Species of tarantula

Phrixotrichus scrofa, commonly known as the Chilean copper, Chilean pink burst or Chilean violet tarantula, is a species of tarantula (family Theraphosidae). It was first described by Juan Ignacio Molina in 1782. It is native to Chile and Argentina, inhabiting mainly arid forests, and is sometimes kept as a pet.

== Description ==
In captivity, females live 25 years, while males can only live 4 to 5 years, under proper care, and getting to be roughly 10 cm in size. Males are usually more colorful and vibrant. They have grey legs, reaching all the way to their trochanters, which are a copper red color. Its carapace is the same copper red color as the trochanter, with the opisthosoma being a copper red color nearest to the carapace, transitioning to a grey further away.

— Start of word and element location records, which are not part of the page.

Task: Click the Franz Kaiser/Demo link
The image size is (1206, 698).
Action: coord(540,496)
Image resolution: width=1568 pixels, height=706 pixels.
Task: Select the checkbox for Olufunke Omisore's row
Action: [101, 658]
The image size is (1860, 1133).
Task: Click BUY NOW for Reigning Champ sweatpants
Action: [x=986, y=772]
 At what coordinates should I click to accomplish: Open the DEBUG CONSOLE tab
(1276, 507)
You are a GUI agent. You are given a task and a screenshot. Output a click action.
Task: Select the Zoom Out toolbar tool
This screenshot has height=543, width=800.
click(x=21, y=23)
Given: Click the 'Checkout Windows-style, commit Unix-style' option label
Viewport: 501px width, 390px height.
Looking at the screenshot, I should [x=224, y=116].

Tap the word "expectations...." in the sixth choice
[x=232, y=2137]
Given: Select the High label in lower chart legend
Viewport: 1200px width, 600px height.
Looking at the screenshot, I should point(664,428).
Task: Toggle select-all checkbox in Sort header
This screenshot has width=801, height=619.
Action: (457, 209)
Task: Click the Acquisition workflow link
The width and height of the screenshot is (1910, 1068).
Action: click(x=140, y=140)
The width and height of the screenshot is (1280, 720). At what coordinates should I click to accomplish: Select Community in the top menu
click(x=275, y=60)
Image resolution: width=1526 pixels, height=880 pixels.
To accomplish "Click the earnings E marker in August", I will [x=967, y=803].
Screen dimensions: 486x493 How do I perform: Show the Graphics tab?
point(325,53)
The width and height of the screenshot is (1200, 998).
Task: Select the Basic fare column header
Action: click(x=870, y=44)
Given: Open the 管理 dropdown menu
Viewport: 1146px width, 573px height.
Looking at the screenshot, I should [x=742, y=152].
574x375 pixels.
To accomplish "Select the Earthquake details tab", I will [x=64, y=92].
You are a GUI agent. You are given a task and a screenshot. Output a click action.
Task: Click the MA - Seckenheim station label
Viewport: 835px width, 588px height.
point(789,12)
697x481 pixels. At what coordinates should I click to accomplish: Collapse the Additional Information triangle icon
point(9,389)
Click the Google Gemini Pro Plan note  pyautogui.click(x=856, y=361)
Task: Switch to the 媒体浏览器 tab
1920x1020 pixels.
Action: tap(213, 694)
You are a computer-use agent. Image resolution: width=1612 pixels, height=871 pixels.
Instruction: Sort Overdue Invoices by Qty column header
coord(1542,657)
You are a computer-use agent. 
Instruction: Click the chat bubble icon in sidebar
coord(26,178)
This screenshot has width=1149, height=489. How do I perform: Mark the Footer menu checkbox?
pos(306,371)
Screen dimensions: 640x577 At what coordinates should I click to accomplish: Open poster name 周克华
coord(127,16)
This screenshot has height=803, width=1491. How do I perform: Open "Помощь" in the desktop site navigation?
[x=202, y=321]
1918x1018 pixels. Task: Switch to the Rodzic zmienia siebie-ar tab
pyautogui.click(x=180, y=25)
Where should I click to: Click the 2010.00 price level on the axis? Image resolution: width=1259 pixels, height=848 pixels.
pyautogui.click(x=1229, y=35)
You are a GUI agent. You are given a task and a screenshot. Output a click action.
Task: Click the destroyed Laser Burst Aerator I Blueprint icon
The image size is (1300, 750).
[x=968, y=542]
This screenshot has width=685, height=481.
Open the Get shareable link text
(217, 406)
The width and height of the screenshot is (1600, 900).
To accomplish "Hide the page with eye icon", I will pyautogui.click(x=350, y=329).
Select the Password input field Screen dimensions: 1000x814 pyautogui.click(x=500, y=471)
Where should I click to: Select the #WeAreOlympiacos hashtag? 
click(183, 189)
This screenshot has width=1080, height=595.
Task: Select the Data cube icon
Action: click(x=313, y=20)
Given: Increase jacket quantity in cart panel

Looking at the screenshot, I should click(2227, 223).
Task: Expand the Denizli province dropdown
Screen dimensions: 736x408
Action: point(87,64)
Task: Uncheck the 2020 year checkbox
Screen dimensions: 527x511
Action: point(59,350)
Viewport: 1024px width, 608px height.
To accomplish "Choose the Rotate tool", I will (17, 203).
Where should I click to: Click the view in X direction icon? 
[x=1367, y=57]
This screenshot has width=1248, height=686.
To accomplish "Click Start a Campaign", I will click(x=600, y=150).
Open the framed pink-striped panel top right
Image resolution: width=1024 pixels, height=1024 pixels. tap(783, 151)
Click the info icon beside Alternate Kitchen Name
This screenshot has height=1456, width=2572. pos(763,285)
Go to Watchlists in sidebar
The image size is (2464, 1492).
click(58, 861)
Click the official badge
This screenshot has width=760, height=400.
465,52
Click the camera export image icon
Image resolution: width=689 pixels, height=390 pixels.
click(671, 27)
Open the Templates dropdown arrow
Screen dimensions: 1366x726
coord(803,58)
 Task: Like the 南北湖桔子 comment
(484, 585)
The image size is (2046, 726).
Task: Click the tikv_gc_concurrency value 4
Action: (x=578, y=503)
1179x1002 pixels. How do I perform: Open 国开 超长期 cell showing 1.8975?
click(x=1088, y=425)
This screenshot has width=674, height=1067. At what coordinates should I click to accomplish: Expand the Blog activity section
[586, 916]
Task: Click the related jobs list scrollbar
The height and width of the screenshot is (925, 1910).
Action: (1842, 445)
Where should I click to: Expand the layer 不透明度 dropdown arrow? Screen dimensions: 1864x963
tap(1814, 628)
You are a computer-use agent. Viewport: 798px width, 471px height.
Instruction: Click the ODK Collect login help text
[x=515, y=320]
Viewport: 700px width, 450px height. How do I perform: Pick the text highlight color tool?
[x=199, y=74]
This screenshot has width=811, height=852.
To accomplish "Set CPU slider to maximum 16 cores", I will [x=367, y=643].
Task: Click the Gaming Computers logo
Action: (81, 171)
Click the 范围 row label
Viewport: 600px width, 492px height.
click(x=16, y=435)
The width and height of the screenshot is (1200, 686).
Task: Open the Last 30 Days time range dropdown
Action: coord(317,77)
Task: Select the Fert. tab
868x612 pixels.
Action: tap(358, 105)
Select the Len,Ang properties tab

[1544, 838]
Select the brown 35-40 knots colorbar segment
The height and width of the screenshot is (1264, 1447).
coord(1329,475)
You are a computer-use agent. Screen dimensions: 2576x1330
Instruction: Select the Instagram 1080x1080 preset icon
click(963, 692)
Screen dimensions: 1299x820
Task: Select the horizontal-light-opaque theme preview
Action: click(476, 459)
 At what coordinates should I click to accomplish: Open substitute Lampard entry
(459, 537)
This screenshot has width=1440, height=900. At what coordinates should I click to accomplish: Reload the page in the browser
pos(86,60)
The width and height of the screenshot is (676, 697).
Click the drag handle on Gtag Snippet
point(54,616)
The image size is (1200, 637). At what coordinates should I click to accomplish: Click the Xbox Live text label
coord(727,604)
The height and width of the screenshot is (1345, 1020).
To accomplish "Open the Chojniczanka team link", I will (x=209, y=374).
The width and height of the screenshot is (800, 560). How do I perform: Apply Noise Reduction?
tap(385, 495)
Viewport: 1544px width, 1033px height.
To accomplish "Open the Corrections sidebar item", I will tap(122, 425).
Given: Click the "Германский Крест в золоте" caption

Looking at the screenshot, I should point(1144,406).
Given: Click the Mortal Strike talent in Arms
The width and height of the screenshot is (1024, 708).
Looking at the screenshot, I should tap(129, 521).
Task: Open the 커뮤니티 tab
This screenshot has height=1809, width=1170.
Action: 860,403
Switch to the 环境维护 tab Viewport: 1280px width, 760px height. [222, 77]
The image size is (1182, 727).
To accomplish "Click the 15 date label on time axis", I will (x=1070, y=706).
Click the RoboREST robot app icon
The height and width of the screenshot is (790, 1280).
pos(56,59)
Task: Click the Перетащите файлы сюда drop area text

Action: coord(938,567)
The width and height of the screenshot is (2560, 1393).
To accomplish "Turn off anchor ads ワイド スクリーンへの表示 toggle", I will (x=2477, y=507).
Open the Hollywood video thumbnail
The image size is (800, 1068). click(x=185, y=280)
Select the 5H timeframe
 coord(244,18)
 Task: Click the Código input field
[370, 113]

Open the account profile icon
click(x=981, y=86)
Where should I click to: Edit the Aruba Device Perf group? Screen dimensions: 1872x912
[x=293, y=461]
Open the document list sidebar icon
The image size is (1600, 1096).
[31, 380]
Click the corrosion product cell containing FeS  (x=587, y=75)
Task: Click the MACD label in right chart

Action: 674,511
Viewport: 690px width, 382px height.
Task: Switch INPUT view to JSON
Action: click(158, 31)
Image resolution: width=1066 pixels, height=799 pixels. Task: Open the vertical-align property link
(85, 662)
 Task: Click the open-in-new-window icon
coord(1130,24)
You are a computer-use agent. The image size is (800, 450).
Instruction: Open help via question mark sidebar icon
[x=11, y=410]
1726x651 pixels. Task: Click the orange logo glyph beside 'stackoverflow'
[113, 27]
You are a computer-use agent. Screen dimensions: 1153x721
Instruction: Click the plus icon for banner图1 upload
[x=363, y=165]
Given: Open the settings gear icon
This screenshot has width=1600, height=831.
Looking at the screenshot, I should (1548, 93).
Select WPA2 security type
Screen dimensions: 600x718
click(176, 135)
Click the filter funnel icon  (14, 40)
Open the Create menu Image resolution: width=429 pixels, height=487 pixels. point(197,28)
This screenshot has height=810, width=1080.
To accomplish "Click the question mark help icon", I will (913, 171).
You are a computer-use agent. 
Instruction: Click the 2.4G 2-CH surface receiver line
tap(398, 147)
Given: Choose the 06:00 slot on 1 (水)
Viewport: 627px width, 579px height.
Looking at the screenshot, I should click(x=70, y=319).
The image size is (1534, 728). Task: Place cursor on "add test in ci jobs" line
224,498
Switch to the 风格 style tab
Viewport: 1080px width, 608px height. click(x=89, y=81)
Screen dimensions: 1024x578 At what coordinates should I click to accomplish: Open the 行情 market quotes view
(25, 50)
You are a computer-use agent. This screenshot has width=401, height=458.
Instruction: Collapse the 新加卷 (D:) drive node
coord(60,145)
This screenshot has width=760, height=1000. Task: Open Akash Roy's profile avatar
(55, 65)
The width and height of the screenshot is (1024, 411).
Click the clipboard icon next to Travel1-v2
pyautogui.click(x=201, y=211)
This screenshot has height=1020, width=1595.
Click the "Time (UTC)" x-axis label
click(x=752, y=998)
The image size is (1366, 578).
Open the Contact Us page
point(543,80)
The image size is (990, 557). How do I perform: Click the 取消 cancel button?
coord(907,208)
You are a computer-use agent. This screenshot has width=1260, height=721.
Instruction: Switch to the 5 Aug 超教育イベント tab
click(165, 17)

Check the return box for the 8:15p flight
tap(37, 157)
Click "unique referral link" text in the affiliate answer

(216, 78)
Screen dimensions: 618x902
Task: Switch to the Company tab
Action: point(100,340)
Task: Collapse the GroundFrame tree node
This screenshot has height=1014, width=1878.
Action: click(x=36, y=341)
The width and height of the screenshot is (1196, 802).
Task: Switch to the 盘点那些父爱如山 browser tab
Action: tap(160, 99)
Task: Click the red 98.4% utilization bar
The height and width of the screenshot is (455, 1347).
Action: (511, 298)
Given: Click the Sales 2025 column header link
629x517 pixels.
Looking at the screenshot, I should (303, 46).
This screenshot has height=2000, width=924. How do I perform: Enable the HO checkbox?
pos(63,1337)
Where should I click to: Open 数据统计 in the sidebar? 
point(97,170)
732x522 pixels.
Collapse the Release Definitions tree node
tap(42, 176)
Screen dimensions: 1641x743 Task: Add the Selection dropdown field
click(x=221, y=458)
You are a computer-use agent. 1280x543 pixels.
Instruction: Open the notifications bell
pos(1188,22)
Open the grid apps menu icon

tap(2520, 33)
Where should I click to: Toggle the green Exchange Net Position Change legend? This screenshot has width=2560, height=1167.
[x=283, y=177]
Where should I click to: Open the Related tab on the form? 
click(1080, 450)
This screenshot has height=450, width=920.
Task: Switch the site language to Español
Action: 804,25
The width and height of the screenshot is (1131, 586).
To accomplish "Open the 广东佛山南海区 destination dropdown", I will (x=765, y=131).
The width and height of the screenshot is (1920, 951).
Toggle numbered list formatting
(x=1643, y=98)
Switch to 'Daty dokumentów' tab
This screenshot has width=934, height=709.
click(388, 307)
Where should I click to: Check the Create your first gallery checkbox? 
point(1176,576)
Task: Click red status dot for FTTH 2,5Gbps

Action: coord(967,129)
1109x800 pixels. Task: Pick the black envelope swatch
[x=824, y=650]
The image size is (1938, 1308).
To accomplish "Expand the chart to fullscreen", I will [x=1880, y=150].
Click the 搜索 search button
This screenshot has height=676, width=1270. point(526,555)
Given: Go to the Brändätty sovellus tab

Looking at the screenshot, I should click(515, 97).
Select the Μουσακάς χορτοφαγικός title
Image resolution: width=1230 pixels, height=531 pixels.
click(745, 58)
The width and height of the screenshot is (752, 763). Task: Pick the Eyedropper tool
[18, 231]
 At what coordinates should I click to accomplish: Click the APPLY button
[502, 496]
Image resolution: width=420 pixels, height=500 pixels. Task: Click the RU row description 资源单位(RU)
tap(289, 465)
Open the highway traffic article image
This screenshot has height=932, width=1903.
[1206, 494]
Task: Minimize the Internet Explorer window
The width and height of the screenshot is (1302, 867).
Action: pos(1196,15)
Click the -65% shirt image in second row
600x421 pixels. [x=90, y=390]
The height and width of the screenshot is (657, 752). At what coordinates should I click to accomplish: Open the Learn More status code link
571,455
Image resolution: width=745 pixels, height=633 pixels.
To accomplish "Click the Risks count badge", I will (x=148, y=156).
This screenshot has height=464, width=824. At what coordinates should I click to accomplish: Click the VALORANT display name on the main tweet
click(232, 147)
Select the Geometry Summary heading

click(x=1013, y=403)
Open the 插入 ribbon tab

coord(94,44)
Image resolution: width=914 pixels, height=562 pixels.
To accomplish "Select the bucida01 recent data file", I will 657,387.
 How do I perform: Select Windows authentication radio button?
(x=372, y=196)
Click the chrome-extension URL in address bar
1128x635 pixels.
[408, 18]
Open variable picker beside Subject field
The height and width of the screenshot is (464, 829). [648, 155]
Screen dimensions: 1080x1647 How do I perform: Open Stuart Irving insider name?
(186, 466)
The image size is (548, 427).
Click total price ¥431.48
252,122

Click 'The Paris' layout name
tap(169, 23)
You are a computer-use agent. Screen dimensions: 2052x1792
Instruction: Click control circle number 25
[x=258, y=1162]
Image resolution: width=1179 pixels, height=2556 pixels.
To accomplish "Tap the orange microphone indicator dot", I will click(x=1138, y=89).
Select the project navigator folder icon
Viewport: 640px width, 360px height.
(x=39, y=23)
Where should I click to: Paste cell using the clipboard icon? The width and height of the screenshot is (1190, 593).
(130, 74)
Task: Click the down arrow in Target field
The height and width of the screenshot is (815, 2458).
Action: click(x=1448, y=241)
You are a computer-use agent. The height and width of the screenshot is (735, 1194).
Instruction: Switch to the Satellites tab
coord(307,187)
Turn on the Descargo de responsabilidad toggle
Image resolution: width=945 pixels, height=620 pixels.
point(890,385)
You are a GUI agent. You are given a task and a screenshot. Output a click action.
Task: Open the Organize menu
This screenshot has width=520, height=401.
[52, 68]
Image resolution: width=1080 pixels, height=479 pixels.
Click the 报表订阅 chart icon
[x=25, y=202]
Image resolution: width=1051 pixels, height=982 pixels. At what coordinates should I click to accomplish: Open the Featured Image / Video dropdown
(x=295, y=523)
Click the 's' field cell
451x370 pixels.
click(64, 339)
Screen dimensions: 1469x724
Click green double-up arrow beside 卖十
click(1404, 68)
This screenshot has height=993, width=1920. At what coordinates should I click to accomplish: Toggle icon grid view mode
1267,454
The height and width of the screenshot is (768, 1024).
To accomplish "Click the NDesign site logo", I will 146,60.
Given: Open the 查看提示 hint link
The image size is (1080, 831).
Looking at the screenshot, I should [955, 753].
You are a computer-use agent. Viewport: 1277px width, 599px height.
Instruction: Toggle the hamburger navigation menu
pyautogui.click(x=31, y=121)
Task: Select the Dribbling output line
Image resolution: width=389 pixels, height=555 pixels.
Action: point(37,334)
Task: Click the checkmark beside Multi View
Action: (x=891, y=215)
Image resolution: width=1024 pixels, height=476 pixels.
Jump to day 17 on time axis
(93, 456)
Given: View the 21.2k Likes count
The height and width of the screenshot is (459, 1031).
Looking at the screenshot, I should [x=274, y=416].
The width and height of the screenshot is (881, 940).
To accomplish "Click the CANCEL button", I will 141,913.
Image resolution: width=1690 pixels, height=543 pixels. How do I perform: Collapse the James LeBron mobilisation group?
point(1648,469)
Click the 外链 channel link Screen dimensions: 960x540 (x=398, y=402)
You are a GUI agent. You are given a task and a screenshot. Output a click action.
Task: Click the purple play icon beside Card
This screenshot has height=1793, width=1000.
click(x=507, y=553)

== Distribution and habitat ==
Phrixotrichus scrofa is native to Chile and Argentina. In Chile, they are known from some locations in the Biobío region, more specifically in Colcura and Valle de Nonguén. The average yearly temperatures in Valle de Nonguén are 14 °C, with an average rainfall of 735 mm, with some of the local vegetation being raulí, tineo and huillipatagu.

== Behavior ==
They are terrestrial tarantulas, being very active and docile, although not often, if they have enough anchor points, they may produce a web. While owning urticating hairs, they rarely use them.